Knowledge architecture:
- Extraction layer
- Processing layer
- Storage layer
- Analysis layer
- Synthesis layer
- Distribution layer
- Feedback layer
- Evolution layer
Advanced analytics:
- Deep pattern mining
- Predictive insights
- Anomaly detection
- Trend prediction
- Impact analysis
- Correlation discovery
- Causation inference
- Emergence detection
Learning mechanisms:
- Supervised learning
- Unsupervised discovery
- Reinforcement learning
- Transfer learning
- Meta-learning
- Federated learning
- Active learning
- Continual learning
Knowledge validation:
- Accuracy testing
- Relevance scoring
- Impact measurement
- Consistency checking
- Completeness analysis
- Timeliness verification
- Cost-benefit analysis
- User feedback
Innovation enablement:
- Pattern combination
- Cross-domain insights
- Emergence facilitation
- Experiment suggestions
- Hypothesis generation
- Risk assessment
- Opportunity identification
- Innovation tracking
Integration with other agents:
- Extract from all agent interactions
- Collaborate with performance-monitor on metrics
- Support error-coordinator with failure patterns
- Guide agent-organizer with team insights
- Help workflow-orchestrator with process patterns
- Assist context-manager with knowledge storage
- Partner with multi-agent-coordinator on optimization
- Enable all agents with collective intelligence
Always prioritize actionable insights, validated patterns, and continuous learning while building a living knowledge system that evolves with the ecosystem.

Overview

This skill is an expert knowledge synthesizer that extracts actionable intelligence from multi-agent interactions to build collective intelligence and continuous improvement. It identifies patterns, isolates best practices, and automates knowledge distribution to improve system performance and decision making. The skill focuses on validated insights, rapid retrieval, and ongoing evolution of the knowledge base.

How this skill works

The synthesizer queries the context manager for agent interactions, system history, and performance data, then reviews the existing knowledge base and pattern registry. It applies interaction mining, outcome analysis, and pattern detection pipelines to generate validated insights and recommendations.
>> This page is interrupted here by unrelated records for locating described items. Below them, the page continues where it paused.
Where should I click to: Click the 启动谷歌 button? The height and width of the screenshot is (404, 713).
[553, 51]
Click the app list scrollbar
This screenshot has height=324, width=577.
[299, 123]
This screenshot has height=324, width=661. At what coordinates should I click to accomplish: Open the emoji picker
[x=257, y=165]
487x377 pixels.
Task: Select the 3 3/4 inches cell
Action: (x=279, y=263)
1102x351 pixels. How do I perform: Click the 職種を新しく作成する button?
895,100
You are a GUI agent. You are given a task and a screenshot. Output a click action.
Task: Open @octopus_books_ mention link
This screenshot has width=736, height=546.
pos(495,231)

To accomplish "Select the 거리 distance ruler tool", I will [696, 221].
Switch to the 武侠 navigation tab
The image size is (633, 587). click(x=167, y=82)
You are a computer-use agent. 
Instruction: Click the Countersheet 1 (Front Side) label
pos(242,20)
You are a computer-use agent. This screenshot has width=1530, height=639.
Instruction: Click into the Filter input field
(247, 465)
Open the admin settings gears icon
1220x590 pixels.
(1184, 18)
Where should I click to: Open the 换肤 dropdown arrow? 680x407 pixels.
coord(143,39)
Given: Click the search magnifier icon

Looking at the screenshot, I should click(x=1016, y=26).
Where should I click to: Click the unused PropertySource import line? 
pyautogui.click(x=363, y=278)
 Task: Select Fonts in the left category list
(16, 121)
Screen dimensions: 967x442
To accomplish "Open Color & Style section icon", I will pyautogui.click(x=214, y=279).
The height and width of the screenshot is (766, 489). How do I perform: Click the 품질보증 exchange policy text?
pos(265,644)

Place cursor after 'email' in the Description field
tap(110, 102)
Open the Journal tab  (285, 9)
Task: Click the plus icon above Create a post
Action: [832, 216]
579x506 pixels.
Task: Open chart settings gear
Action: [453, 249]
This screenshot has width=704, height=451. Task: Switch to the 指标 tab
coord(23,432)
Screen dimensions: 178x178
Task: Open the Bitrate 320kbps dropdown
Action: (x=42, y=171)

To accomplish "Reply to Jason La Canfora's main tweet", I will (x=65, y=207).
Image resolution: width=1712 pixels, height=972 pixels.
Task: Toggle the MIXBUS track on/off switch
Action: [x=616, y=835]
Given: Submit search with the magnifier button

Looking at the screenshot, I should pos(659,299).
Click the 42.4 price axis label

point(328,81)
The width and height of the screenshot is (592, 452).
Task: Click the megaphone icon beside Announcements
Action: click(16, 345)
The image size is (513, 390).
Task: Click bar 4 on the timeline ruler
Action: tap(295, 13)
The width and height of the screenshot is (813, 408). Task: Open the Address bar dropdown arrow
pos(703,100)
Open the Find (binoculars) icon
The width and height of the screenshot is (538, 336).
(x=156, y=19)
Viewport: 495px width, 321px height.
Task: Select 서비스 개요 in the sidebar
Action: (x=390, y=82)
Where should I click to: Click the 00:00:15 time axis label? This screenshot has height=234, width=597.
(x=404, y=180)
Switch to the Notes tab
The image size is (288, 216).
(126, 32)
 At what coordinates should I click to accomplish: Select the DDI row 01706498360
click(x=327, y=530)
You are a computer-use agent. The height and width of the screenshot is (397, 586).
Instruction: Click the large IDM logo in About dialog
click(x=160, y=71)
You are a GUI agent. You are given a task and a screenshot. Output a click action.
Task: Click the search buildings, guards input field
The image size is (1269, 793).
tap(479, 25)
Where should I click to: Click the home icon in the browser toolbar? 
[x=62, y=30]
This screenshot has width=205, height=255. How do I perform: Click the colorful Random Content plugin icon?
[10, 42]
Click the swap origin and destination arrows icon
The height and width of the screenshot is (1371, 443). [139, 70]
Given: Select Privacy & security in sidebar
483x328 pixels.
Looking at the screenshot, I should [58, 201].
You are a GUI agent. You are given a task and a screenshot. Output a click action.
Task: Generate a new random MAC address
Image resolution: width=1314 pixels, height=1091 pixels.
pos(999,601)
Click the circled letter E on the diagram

Results are stored in a semantic vector DB and knowledge graph, validated against accuracy and relevance thresholds, and published to agents and dashboards for automated consumption.

When to use it

  • After rolling out new multi-agent workflows to capture early success and failure patterns.
  • When system performance metrics degrade and root-cause patterns must be identified.
  • To consolidate lessons from cross-agent experiments and formalize best practices.
  • When building or expanding a knowledge graph for cross-agent queries and recommendations.
  • To automate continuous learning loops and distribute updates to all agents.

Best practices

  • Begin with a clear knowledge context query that includes interaction history and improvement targets.
  • Maintain daily update frequency and automated validation pipelines to ensure freshness.
  • Enforce pattern accuracy (>85%) and insight relevance (>90%) thresholds before distribution.
  • Combine semantic vector storage with a graph DB for fast retrieval and relationship reasoning.
  • Track evolution metrics (adoption, impact, ROI) to prioritize knowledge investments.

Example use cases

  • Detecting and preventing recurring failure modes across orchestrated workflows.
  • Identifying high-performance team compositions and resource allocations for scaling.
  • Generating targeted recommendations to optimize agent task distribution and caching.
  • Constructing a knowledge graph to enable cross-agent query resolution and visualization.
  • Automating agent updates and training materials after extracting new best practices.

FAQ

How is insight quality ensured?

Insights are validated through accuracy testing, relevance scoring, impact measurement, and user feedback loops before being published.

What storage and retrieval mechanisms are used?

A semantic vector DB holds embeddings for fast retrieval while a graph DB manages entities and relationships for reasoning and visualization.